#### TEXT SEGMENT
>>
MedRhythms, Health Catalyst to develop music-based therapeutic for stroke survivors

What if the steady beats of music, coupled with personalized neuroscience, could help stroke survivors regain their ability to walk?

That’s what a collaboration between Health Catalyst and MedRhythms aims to accomplish through the development of a new digital therapeutic incorporating sensor data, auditory stimulation and artificial intelligence (AI).

The project is the first for Health Catalyst’s new life science business; the data analytics firm previously focused on providing solutions for clinical care accountability, safety, population health management and financial benchmarking.

MedRhythms, meanwhile, has developed a rhythmic, neurologic rehabilitation therapy that has been shown to improve walking in patients with traumatic brain injury, multiple sclerosis, cerebral palsy or Parkinson’s disease, according to the company.

It’s not as simple as just listening to your favorite tunes, though. Sensors clipped to each ankle analyze a person’s walking gait and feed the data back into the AI algorithm, which adapts the music over time. It’s similar to interactive music therapies administered in person by a trained specialist, which are tuned to how each person’s brain processes different elements of sound.

Studies have described audio-motor pathways within the area of the brain responsible for movement. Rhythm can prime and enhance these pathways to help increase walking speed and timing, while the music can help rewire the brain as part of a rehabilitation program.

For its part, Health Catalyst will use real-world data and analytic applications to help identify potential patients during clinical development as well as find a place for MedRhythms’ therapy in the clinical workflow, in addition to tracking outcomes and reductions in rehabilitation costs.

According to the Centers for Disease Control and Prevention, more than 795,000 Americans suffer a stroke each year, with many being left unable to walk or talk. Total care and rehabilitation costs are estimated at $34 billion annually, relying largely on one-on-one physical therapy.

"This partnership comes at a crucial time in the digital therapeutics industry," said Carlos Rodarte, senior vice president of strategy and business development for life sciences at Health Catalyst.

"Several companies in this field have completed or are completing important trials demonstrating the significant clinical impact of true, validated and regulated digital therapeutics, paving the way for an entire new industry in digital health which has disruptive potential globally to deliver rapid, efficient therapies for patients with unmet needs," Rodarte said.

Additionally, the burden of strokes on healthcare systems is expected to increase over the next several years, according to an analysis by GlobalData. Among major markets in Western Europe, the U.S., Japan and China, new cases of acute ischemic stroke are expected to rise 4.4% annually to about 3.7 million per year by 2027 due to an aging population and the growth of other risk factors.
<<
#### EXERCISE DESCRIPTION
Transcribe the article on music-based stroke therapy from "According to the Centers" to "at Health Catalyst.". The listing that comes next is separate material, unconnected to the article on music-based stroke therapy.

#### Saved data entries
>>
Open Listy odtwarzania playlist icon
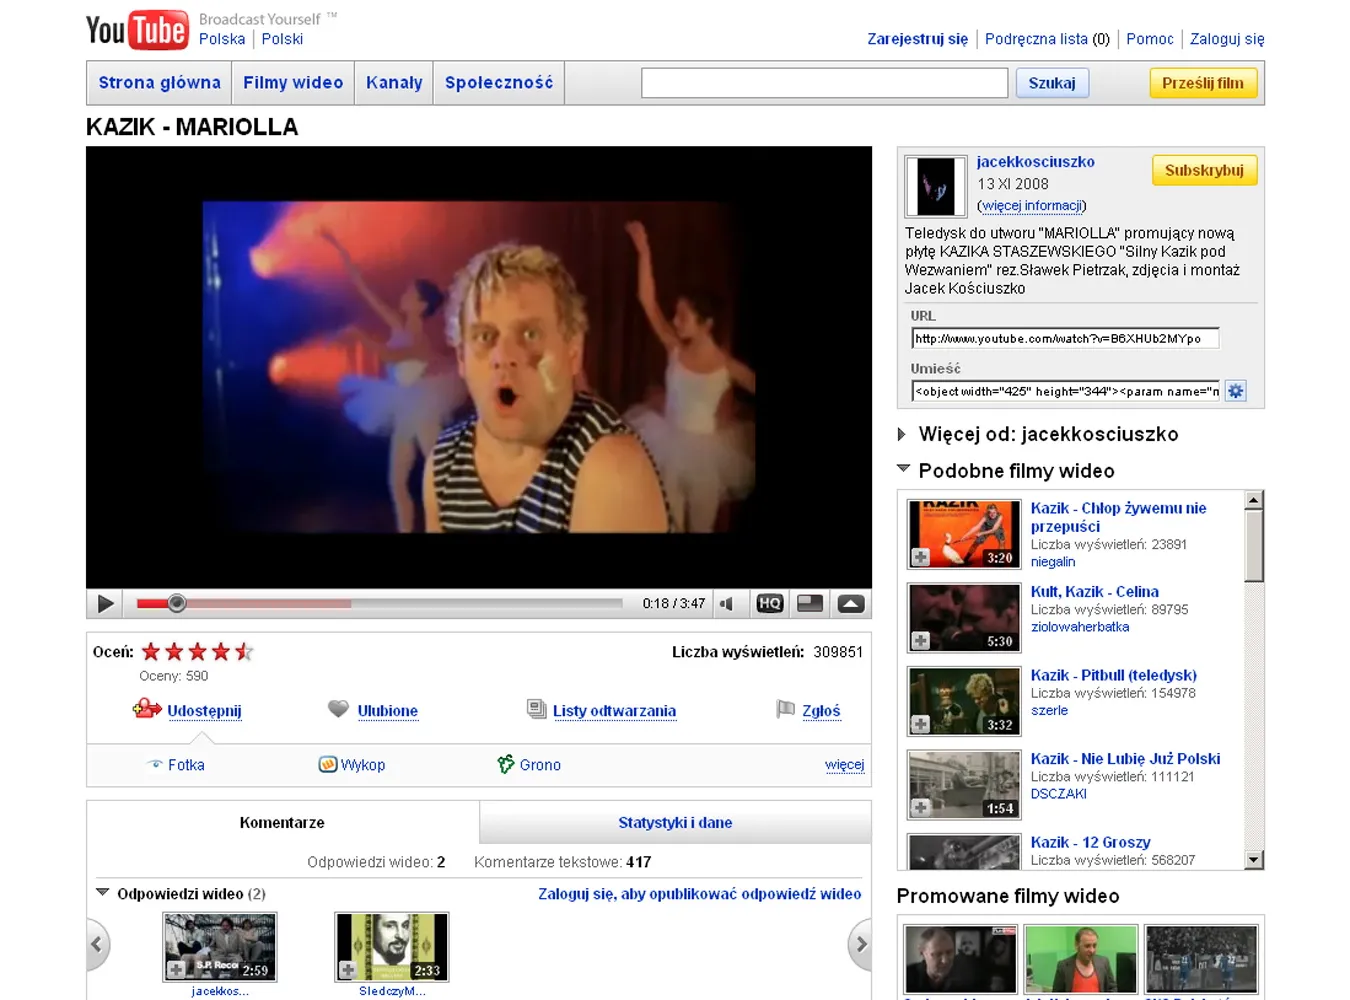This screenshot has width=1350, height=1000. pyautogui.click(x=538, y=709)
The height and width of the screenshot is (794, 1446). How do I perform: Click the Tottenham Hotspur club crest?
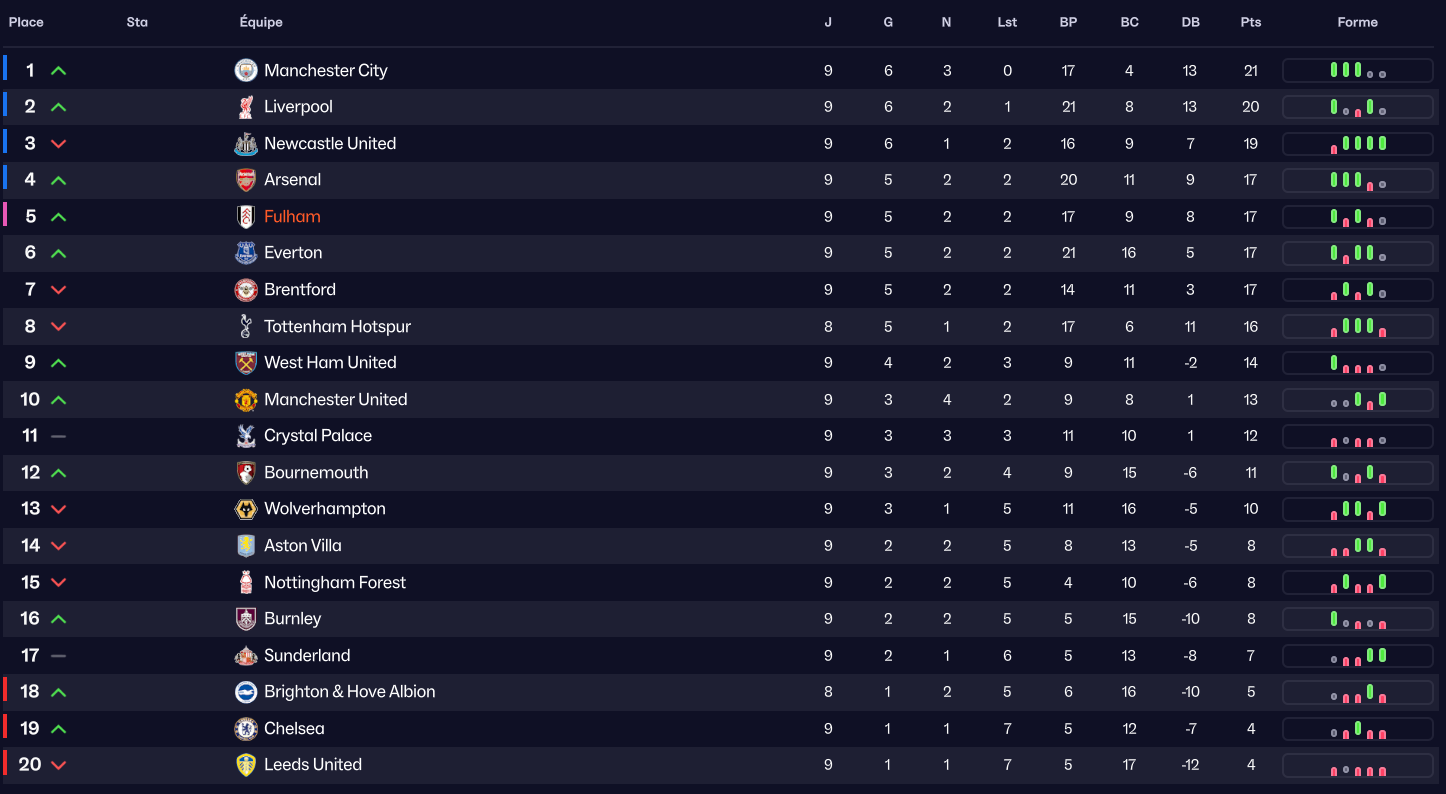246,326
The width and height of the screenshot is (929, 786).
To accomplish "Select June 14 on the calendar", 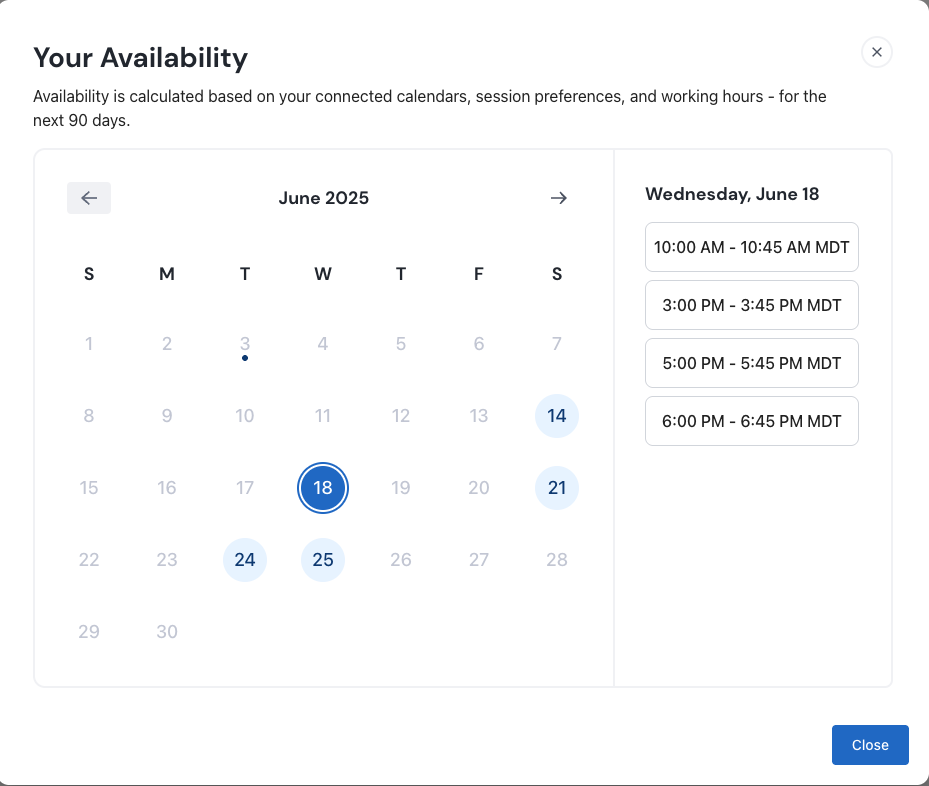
<<
#### WRITTEN ANSWER
According to the Centers for Disease Control and Prevention, more than 795,000 Americans suffer a stroke each year, with many being left unable to walk or talk. Total care and rehabilitation costs are estimated at $34 billion annually, relying largely on one-on-one physical therapy.

"This partnership comes at a crucial time in the digital therapeutics industry," said Carlos Rodarte, senior vice president of strategy and business development for life sciences at Health Catalyst.